> **MATERIAL SUPPLIED**
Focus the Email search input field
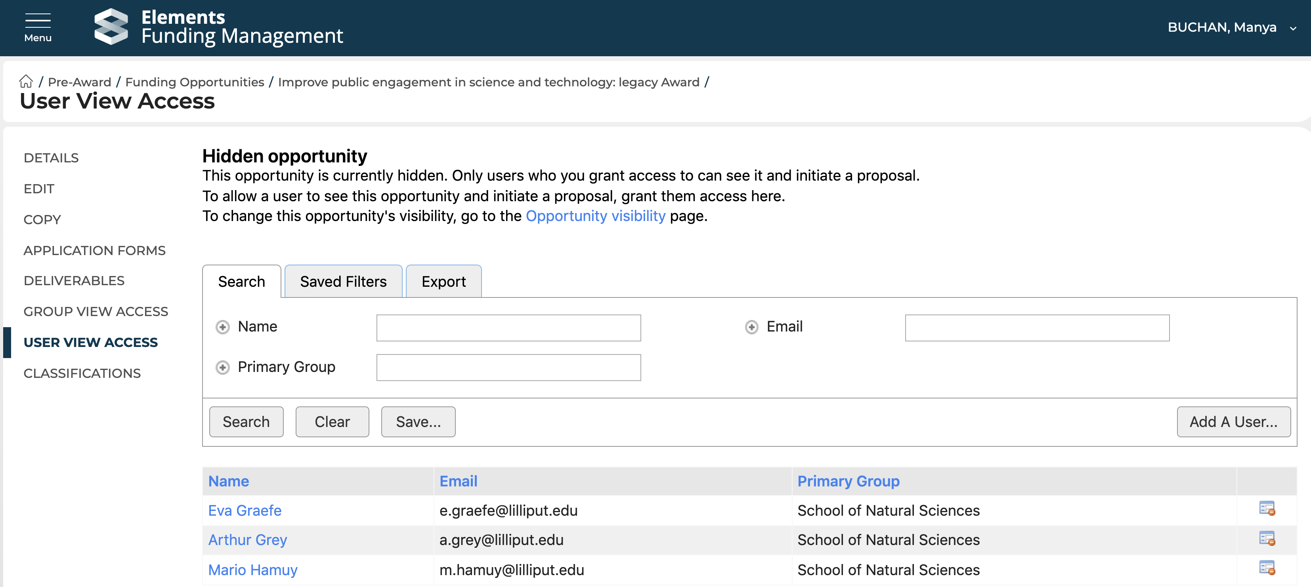The width and height of the screenshot is (1311, 587). (x=1037, y=328)
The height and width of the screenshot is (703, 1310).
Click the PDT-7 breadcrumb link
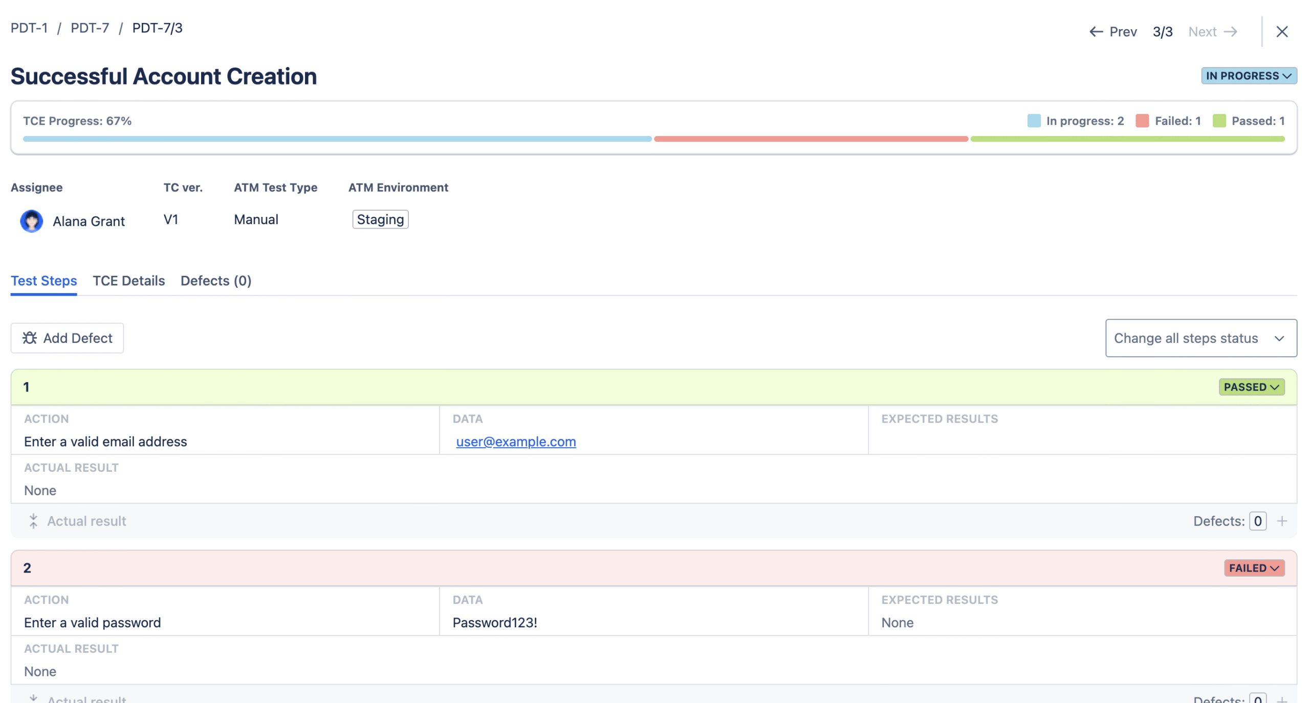click(x=90, y=28)
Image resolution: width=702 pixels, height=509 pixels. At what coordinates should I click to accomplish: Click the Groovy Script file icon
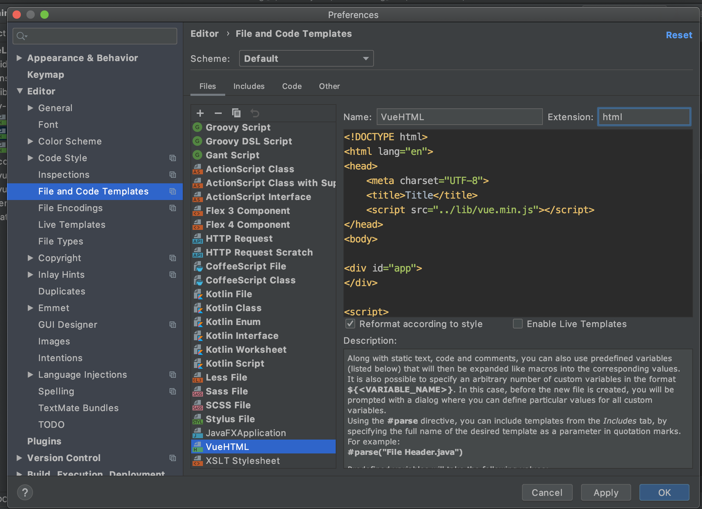coord(197,127)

> **TASK TO COMPLETE**
Your reply must match the data above line for line, except that it holds no pictures.

> **SOLUTION TO THIS PROBLEM**
Focus the Email search input field
The width and height of the screenshot is (1311, 587). (x=1037, y=328)
The height and width of the screenshot is (703, 1310).
Click the PDT-7 breadcrumb link
click(x=90, y=28)
Image resolution: width=702 pixels, height=509 pixels. At what coordinates should I click to accomplish: Click the Groovy Script file icon
coord(197,127)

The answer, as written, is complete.